> _Supplied passage_

Va. wants to lessen severity of punishment for spreading STIs

By JADA FRAZIER

(CNS) – The House Courts of Justice Committee will soon consider a bill to lessen the punishment for anyone who unintentionally infects someone else with a sexually-transmitted infection.

The bill, SB 1138 repeals the crime of infected sexual battery, the act of a person who is diagnosed with a sexually transmitted infection engaging in sexual behavior that could potentially transmit the infection to someone else. The bill passed the Senate last Friday 21-17.

Sen. Mamie Locke, D- Hampton, and Sen. Jennifer McClellan, D- Richmond, are the bill’s co-patrons. The bill would reduce the crime from a Class 6 felony to a Class 1 misdemeanor and changes language in the law to indicate that any sexually transmitted infection falls under the crime, not just HIV, syphilis and hepatitis B.

The bill also prevents someone with an STI from being found guilty of infected sexual battery if they have intercourse with another person without disclosing their positive status. Someone can only be found guilty if they had intent to infect another person and that person was successfully infected.

“This bill will modernize our HIV laws and decriminalize HIV positive status,” McClellan said during the hearing of the bill on Friday. “We have learned that these [past laws] are actually counterproductive from a public health perspective and they also stigmatize HIV plus status and are based on what we now know was incorrect science.”

Studies show that because of current infected sexual battery laws, people avoid getting tested and treated because of the potential criminal prosecution that having an STI could bring forth, McClellan said when she introduced the bill to the judiciary committee on Jan. 27.

When the HIV laws were first put in place, the infection was considered untreatable and seen as a “death sentence,” but advancements in medicine have shown that that is not the case, she said.

Deirdre Johnson

During the judiciary meeting, Deirdre Johnson, the cofounder of Ending Criminalization of HIV and Over Incarceration, or ECHO, explained that through treatment, many people have undetectable HIV, meaning that they cannot transmit the infection to other people, but under current law they can still be charged in infected battery cases.

> _Material provided_
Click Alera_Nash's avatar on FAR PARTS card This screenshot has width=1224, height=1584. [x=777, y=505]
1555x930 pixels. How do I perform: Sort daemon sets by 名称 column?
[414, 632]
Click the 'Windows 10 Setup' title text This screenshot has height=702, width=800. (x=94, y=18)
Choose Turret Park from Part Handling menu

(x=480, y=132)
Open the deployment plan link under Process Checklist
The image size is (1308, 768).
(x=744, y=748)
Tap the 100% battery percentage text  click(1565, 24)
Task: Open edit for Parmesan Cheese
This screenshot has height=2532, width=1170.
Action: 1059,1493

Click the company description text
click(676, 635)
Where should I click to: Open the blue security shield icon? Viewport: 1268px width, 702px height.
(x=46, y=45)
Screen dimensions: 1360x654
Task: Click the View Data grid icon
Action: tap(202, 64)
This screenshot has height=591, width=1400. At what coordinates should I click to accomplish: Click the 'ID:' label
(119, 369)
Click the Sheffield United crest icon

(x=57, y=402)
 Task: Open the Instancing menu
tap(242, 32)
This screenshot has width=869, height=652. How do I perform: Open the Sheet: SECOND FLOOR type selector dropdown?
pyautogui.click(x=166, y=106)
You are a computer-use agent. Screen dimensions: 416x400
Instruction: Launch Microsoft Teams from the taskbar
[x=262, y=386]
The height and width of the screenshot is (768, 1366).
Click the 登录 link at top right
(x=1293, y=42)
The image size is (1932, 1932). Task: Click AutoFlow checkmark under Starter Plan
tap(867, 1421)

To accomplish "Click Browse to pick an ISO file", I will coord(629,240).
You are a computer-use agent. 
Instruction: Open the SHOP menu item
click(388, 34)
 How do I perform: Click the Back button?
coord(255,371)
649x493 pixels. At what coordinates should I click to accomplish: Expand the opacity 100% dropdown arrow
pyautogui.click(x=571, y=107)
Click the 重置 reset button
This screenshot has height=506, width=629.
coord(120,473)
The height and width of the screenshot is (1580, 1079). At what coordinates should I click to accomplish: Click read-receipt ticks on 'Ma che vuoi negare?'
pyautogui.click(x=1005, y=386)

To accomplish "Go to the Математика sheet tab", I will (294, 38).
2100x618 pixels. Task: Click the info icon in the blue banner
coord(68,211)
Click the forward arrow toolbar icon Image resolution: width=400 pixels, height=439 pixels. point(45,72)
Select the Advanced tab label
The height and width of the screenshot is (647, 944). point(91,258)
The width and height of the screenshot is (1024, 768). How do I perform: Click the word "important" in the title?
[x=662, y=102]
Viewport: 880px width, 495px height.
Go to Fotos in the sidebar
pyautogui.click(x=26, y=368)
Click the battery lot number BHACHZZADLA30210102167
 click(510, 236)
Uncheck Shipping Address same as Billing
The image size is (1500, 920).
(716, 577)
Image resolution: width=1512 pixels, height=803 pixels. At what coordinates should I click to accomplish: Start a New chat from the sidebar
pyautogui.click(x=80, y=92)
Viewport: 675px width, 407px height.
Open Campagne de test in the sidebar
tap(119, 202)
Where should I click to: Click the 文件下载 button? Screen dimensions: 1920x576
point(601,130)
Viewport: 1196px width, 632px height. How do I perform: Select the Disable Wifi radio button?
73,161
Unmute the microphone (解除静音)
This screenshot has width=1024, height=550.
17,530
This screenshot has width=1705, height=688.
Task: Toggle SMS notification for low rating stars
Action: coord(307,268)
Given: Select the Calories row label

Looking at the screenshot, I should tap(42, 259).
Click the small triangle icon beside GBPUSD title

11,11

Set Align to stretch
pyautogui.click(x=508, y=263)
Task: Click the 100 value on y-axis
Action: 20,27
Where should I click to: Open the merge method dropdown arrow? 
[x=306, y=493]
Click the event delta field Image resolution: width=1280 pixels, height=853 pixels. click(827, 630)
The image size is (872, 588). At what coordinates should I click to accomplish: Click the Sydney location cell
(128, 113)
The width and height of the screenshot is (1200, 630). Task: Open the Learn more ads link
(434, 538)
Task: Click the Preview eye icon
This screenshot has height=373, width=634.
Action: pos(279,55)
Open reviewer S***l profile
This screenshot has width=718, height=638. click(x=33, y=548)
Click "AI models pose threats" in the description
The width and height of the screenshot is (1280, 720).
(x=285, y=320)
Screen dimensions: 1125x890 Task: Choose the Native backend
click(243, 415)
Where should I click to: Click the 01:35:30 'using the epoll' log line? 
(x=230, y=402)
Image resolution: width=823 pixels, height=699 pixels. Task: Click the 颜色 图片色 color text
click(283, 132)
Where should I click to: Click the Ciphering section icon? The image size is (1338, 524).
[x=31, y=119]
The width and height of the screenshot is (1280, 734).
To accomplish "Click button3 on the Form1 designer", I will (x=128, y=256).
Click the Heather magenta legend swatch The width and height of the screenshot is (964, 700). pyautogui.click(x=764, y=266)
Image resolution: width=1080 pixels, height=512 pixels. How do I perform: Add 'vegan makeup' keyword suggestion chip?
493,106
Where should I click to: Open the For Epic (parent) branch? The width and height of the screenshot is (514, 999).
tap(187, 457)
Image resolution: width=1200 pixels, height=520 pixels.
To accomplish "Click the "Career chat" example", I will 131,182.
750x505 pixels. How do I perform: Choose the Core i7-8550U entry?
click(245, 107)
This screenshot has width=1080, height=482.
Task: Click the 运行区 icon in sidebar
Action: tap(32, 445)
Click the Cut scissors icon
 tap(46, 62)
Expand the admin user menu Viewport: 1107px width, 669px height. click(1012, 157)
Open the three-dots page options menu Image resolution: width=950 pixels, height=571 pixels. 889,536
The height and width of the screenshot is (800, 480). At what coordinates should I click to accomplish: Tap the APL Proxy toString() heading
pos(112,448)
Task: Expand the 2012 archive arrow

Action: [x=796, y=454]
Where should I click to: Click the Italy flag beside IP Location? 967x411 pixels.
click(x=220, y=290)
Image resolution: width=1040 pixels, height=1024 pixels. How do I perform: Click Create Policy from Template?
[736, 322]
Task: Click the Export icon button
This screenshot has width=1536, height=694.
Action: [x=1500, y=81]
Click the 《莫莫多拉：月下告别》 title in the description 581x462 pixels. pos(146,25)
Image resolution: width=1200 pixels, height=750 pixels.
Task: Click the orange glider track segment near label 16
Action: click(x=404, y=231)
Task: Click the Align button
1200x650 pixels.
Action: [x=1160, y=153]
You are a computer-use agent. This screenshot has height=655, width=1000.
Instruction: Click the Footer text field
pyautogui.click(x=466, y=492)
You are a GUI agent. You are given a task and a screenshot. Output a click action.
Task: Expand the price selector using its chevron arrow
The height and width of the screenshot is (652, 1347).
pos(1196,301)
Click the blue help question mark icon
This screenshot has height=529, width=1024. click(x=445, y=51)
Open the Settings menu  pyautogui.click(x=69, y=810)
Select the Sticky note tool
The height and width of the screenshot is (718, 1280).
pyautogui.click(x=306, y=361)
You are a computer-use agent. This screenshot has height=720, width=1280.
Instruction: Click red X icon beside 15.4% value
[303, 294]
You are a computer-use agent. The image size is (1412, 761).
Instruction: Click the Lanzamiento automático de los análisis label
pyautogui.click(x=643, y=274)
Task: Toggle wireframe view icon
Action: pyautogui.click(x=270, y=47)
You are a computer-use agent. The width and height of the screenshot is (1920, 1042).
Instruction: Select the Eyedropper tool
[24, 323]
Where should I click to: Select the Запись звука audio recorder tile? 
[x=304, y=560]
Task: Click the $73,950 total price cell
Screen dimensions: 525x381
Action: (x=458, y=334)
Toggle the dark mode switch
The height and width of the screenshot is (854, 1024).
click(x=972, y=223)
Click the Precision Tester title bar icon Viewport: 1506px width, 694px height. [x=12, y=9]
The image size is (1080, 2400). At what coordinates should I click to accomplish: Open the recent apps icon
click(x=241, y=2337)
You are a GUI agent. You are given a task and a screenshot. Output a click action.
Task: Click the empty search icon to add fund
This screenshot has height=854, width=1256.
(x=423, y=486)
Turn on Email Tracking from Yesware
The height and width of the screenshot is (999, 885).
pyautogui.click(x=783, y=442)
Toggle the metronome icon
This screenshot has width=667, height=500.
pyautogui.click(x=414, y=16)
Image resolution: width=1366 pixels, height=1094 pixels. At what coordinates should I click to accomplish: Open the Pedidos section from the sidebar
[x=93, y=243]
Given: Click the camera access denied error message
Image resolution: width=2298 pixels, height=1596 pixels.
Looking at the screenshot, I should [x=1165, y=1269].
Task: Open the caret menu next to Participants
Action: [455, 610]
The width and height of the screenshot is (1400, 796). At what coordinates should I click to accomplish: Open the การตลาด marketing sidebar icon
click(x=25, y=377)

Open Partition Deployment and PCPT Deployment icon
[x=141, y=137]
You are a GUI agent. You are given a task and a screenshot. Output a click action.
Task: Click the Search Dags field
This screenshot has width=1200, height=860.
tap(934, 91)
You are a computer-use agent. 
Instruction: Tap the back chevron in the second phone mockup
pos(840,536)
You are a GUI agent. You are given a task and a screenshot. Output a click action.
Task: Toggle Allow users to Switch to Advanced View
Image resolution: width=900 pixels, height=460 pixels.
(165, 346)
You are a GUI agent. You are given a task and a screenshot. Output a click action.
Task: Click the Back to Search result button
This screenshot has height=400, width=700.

> _Problem to work on_
List every person named in the article on Virginia's bill to lessen punishment for spreading STIs.

> _Response to this exercise_
Jada Frazier, Mamie Locke, Jennifer McClellan, Deirdre Johnson